* WORK ITEM: The answer is a stretch of the material below, returned exactly: the line containing "Campolindo Football on The Cube (662, 72)", the line containing "Vårens projekt blev", and all lines between.

━━━

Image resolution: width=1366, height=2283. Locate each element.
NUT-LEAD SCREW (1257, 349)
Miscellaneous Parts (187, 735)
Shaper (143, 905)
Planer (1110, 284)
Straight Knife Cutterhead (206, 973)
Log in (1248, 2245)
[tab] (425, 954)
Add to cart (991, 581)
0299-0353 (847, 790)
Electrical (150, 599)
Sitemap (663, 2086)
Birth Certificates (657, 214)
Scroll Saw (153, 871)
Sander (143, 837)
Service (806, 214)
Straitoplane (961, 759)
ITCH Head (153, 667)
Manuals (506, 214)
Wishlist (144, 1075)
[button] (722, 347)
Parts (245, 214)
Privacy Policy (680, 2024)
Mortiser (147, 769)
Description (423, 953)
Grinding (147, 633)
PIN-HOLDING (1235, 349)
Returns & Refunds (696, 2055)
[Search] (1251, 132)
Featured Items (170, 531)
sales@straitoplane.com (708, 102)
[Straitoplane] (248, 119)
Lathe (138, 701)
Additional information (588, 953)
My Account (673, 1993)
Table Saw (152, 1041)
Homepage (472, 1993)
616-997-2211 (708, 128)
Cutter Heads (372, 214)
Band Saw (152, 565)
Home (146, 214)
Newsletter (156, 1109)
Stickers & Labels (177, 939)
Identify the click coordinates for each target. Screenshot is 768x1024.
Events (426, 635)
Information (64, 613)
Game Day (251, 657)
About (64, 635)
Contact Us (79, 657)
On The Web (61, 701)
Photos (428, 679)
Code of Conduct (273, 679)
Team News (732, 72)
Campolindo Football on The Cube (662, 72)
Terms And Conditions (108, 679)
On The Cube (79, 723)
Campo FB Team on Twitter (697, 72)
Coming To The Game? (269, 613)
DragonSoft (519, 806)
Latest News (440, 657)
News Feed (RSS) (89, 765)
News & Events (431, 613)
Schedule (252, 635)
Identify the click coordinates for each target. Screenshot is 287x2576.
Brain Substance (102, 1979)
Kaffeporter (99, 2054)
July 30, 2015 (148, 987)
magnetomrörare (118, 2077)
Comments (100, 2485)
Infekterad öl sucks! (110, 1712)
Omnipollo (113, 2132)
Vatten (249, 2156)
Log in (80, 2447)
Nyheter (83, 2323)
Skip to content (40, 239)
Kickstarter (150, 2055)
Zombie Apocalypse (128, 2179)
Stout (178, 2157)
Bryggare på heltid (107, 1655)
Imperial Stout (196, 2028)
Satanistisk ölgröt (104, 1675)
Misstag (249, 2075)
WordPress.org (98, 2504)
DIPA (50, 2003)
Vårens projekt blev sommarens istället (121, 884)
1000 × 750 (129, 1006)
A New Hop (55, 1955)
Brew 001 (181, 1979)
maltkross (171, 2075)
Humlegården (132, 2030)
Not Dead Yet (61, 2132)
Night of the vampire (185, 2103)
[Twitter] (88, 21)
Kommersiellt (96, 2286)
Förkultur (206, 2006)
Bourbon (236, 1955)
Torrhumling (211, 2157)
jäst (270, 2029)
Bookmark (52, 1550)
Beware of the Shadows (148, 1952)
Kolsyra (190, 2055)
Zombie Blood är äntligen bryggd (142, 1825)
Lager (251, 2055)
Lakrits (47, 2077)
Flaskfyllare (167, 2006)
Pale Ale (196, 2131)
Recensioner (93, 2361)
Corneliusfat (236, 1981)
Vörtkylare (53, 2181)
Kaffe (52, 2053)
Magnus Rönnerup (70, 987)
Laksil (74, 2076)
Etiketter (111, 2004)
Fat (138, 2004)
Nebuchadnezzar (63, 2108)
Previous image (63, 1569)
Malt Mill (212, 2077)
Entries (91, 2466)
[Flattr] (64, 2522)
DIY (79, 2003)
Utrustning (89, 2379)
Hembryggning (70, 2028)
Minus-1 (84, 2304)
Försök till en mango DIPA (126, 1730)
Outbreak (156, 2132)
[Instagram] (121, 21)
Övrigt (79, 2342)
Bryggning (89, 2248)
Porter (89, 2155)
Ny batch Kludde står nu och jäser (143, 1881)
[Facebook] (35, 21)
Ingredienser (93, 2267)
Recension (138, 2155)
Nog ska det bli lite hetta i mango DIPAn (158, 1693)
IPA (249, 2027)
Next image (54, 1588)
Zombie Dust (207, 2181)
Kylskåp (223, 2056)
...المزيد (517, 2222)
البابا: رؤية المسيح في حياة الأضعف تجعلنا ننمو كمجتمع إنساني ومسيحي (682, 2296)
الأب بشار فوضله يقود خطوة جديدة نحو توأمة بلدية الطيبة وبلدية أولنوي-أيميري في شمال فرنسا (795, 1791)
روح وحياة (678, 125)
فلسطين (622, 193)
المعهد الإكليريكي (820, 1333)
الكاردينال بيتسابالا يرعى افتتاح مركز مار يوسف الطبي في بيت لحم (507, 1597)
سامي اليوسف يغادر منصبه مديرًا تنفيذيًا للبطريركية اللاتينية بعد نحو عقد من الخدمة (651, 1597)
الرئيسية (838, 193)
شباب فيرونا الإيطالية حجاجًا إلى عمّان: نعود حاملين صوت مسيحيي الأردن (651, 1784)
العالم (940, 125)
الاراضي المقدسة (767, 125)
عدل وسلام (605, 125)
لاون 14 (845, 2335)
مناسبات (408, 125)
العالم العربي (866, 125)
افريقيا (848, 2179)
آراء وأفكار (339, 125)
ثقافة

━━━

* ANSWER SECTION:
Campolindo Football on The Cube (662, 72)
Terms And Conditions (108, 679)
On The Cube (79, 723)
Campo FB Team on Twitter (697, 72)
Coming To The Game? (269, 613)
DragonSoft (519, 806)
Latest News (440, 657)
News Feed (RSS) (89, 765)
News & Events (431, 613)
Schedule (252, 635)
Identify the click coordinates for each target. Screenshot is 287x2576.
Brain Substance (102, 1979)
Kaffeporter (99, 2054)
July 30, 2015 (148, 987)
magnetomrörare (118, 2077)
Comments (100, 2485)
Infekterad öl sucks! (110, 1712)
Omnipollo (113, 2132)
Vatten (249, 2156)
Log in (80, 2447)
Nyheter (83, 2323)
Skip to content (40, 239)
Kickstarter (150, 2055)
Zombie Apocalypse (128, 2179)
Stout (178, 2157)
Bryggare på heltid (107, 1655)
Imperial Stout (196, 2028)
Satanistisk ölgröt (104, 1675)
Misstag (249, 2075)
WordPress.org (98, 2504)
DIPA (50, 2003)
Vårens projekt blev sommarens istället (121, 884)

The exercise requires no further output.